==== Provided data

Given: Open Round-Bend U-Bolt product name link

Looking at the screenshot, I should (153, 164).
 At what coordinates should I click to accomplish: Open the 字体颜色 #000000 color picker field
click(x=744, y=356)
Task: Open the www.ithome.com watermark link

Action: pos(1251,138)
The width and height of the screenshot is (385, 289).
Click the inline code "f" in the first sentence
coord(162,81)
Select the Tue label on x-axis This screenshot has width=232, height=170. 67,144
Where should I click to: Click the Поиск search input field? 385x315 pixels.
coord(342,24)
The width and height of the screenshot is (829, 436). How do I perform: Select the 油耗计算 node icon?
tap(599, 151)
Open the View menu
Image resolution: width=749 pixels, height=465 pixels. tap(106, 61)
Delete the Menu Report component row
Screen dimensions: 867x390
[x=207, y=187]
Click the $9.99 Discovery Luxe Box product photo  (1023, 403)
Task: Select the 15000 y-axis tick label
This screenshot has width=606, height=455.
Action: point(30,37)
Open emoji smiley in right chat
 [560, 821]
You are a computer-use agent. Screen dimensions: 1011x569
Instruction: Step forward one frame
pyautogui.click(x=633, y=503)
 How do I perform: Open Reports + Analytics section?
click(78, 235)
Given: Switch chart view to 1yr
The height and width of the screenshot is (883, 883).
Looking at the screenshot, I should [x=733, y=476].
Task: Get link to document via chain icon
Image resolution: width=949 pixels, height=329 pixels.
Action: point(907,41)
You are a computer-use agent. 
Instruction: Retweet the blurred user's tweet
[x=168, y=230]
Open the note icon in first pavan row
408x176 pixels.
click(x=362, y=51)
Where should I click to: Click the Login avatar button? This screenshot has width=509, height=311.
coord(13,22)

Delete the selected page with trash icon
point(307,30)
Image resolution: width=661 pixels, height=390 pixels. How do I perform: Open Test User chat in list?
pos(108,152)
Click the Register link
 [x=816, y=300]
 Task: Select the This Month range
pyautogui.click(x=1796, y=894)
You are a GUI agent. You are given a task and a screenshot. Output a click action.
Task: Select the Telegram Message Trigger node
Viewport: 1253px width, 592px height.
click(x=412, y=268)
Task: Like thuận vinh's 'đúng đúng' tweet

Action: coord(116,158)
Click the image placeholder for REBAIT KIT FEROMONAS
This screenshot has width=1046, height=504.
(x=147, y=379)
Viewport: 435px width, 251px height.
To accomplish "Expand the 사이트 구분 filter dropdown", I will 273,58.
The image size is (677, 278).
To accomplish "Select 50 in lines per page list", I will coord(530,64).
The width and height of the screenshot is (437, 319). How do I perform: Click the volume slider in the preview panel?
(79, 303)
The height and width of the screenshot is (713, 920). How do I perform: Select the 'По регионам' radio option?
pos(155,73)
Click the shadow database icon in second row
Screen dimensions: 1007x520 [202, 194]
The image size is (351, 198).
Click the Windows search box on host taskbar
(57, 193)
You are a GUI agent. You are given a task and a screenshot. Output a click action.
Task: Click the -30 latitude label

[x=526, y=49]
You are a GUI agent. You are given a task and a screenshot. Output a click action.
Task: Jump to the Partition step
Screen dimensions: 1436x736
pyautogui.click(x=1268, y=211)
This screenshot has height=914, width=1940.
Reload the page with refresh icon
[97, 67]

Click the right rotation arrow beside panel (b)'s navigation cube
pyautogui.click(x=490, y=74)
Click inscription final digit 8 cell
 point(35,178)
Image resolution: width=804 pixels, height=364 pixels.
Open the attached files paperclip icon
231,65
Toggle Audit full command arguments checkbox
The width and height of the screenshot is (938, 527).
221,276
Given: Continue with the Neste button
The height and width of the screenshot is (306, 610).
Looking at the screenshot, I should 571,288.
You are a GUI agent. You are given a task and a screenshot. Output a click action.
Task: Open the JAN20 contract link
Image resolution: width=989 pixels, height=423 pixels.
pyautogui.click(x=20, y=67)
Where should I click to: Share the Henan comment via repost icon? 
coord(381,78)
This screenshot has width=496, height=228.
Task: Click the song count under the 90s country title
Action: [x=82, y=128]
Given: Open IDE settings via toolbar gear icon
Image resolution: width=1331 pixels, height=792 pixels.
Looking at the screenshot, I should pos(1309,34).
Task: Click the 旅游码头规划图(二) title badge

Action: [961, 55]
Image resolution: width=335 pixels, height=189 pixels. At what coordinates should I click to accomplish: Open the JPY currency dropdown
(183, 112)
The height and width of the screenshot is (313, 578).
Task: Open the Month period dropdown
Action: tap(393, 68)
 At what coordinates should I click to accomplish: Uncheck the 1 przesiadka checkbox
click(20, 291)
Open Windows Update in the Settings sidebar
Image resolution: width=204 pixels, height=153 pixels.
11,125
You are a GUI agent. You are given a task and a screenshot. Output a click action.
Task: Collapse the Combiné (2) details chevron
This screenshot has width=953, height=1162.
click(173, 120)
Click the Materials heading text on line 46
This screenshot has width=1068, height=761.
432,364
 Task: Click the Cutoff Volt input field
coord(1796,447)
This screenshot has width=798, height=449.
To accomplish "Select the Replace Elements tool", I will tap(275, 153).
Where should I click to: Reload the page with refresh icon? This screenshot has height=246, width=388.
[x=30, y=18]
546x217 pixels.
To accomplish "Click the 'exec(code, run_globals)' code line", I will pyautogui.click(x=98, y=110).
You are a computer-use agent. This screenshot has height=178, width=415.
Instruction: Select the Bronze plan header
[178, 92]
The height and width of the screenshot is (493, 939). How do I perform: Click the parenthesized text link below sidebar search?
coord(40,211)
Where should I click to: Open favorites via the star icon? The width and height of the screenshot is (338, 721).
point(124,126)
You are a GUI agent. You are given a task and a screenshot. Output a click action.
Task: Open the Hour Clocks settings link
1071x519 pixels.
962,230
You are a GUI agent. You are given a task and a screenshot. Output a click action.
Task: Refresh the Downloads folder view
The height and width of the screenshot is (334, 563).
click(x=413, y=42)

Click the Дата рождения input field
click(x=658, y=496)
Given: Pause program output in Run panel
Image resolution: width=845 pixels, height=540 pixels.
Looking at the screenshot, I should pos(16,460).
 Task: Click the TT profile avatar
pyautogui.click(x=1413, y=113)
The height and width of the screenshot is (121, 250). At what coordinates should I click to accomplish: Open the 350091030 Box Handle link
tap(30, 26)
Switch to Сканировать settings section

========

→ Written instruction
Copy out the entries starting with the line containing "Delete the selected page with trash icon" and going on through the line containing "Looking at the screenshot, I should 571,288.", keeping every line unchanged.

→ Solution to the exercise
Delete the selected page with trash icon
point(307,30)
Image resolution: width=661 pixels, height=390 pixels. How do I perform: Open Test User chat in list?
pos(108,152)
Click the Register link
 [x=816, y=300]
 Task: Select the This Month range
pyautogui.click(x=1796, y=894)
You are a GUI agent. You are given a task and a screenshot. Output a click action.
Task: Select the Telegram Message Trigger node
Viewport: 1253px width, 592px height.
click(x=412, y=268)
Task: Like thuận vinh's 'đúng đúng' tweet

Action: coord(116,158)
Click the image placeholder for REBAIT KIT FEROMONAS
This screenshot has width=1046, height=504.
(x=147, y=379)
Viewport: 435px width, 251px height.
To accomplish "Expand the 사이트 구분 filter dropdown", I will 273,58.
The image size is (677, 278).
To accomplish "Select 50 in lines per page list", I will coord(530,64).
The width and height of the screenshot is (437, 319). How do I perform: Click the volume slider in the preview panel?
(79, 303)
The height and width of the screenshot is (713, 920). How do I perform: Select the 'По регионам' radio option?
pos(155,73)
Click the shadow database icon in second row
Screen dimensions: 1007x520 [202, 194]
The image size is (351, 198).
Click the Windows search box on host taskbar
(57, 193)
You are a GUI agent. You are given a task and a screenshot. Output a click action.
Task: Click the -30 latitude label

[x=526, y=49]
You are a GUI agent. You are given a task and a screenshot. Output a click action.
Task: Jump to the Partition step
Screen dimensions: 1436x736
pyautogui.click(x=1268, y=211)
This screenshot has height=914, width=1940.
Reload the page with refresh icon
[97, 67]

Click the right rotation arrow beside panel (b)'s navigation cube
pyautogui.click(x=490, y=74)
Click inscription final digit 8 cell
 point(35,178)
Image resolution: width=804 pixels, height=364 pixels.
Open the attached files paperclip icon
231,65
Toggle Audit full command arguments checkbox
The width and height of the screenshot is (938, 527).
221,276
Given: Continue with the Neste button
The height and width of the screenshot is (306, 610).
Looking at the screenshot, I should 571,288.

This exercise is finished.